Значит, ездили мы по курортам, по два концерта за вечер. Программа отличная, ну, мне-то чего, я свои па закручиваю, не так, как раньше, конечно, но кое-что могу еще. А девки ножками своими изящными мне очень так удачно подмахивают. От номера к номеру наряды меняют, и публика в восторге, ты бы видел, меня здесь в Дойче Опера на бис столько раз не вызывали.

Вейнер продолжал смотреть на него так же серьезно, как и прежде.

«А ведь правда, – думал он. – Когда-то Стоев был хорошим танцором, очень хорошим. И куда все ушло? В песок, в никуда. Кто он теперь? Учитель маленькой танцевальной школы для детей, да вот еще подрабатывает этими безвкусными шоу для тупого обывателя. Списанный танцор – печальная история, хотя ведь не стар, они ровесники, чуть за сорок. Они познакомились, когда Стоев приехал на стажировку в Берлинский балет подающим надежды молодым танцором. Тогда и подружились. Да, давно это было, и по Стоеву отчетливо заметно, что давно. Сдал он, даже не столько эти глубокие морщины, а просто все лицо как бы кусками пошло, раньше было цельным, а сейчас вразнос. Потасканное, подержанное лицо. Пьет много да и бесконечные связи здоровья тоже не прибавляют.
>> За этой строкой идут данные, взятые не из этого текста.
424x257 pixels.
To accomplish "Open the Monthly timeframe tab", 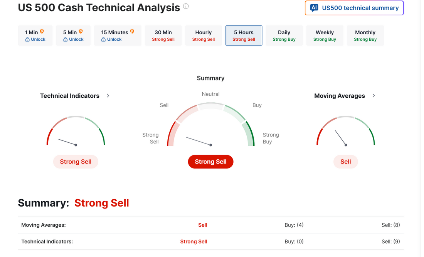I will point(365,35).
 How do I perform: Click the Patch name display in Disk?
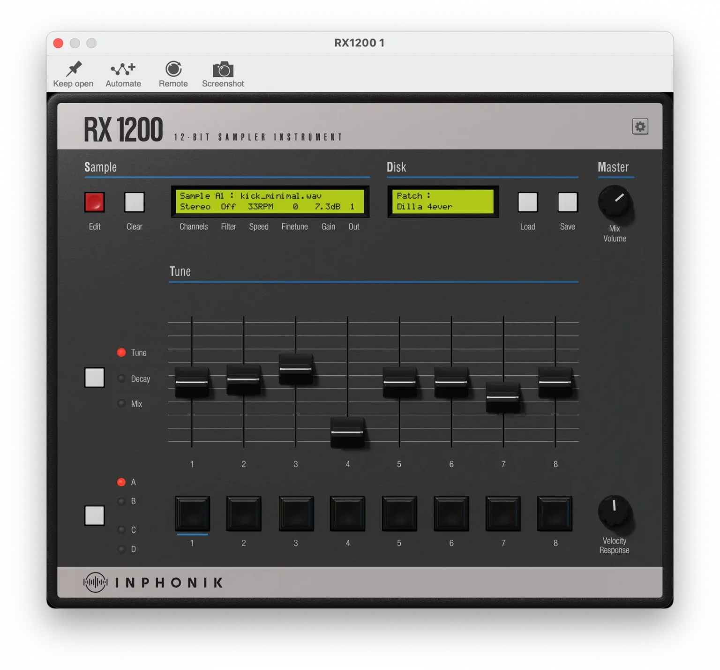tap(443, 201)
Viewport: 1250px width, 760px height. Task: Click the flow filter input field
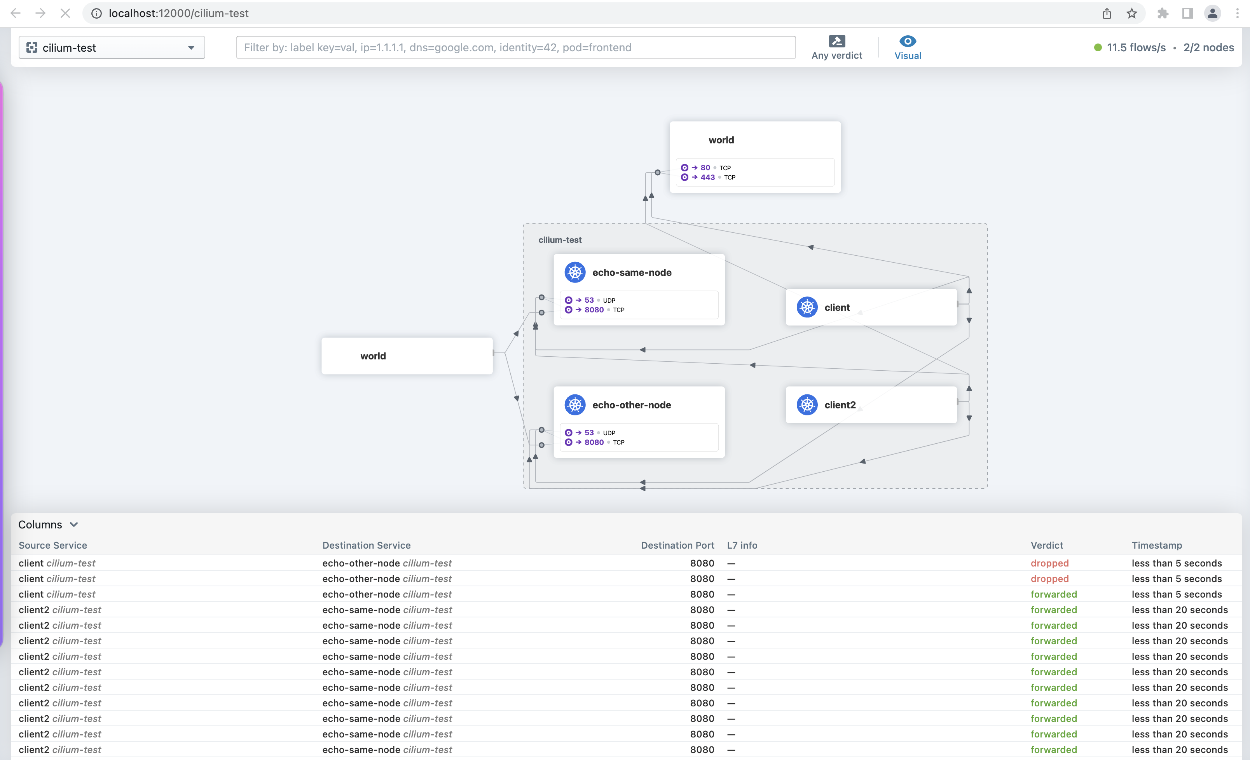[515, 48]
«Неужели я так же выгляжу? – Вейнер постарался вспомнить свое отражение в зеркале, когда сегодня утром подстригал свою аккуратную бородку клинышком. Он подстригал ее каждый день и каждый день с интересом изучал свое лицо. – Нет, морщин у меня нет, холеное, гладкое, еще молодое лицо. Это потому, что я стабилен, мне известно, что будет через месяц и через год. Залог моего успеха – стабильность. Пусть Стоев смеется, назьшая меня немецким педантом, как он сказал однажды про меня? «Фауст без Гретхен и без Мефистофеля». Неверно! В отличие от Фауста, мне не скучно, я люблю науку, которой занимаюсь. Да и жене я верен и никогда не искал другой женщины. К тому же, – Вейнер улыбнулся про себя, – в душе я остался романтиком. Немцы, вообще, самые неистребимые романтики. Мы и создали романтику в литературе, в музыке. Не поэтому ли я и сижу сейчас со Стоевым, вынужденный смотреть, как он проглатывает четвертую рюмку подряд, и слушаю замусоленные, вульгарные рассказы о его нескончаемых женщинах? Не потому ли все-таки люблю его, что в душе я романтик?

В общем-то, Стоев мне действительно нравится, как типаж нравится. Именно тем, что не похож на меня. Непредсказуемость его, порыв, его артистизм, и еще позитивная легкая энергия, которой он щедро делится. Даже то, что он пошлый бабник, мне в общем-то нравится.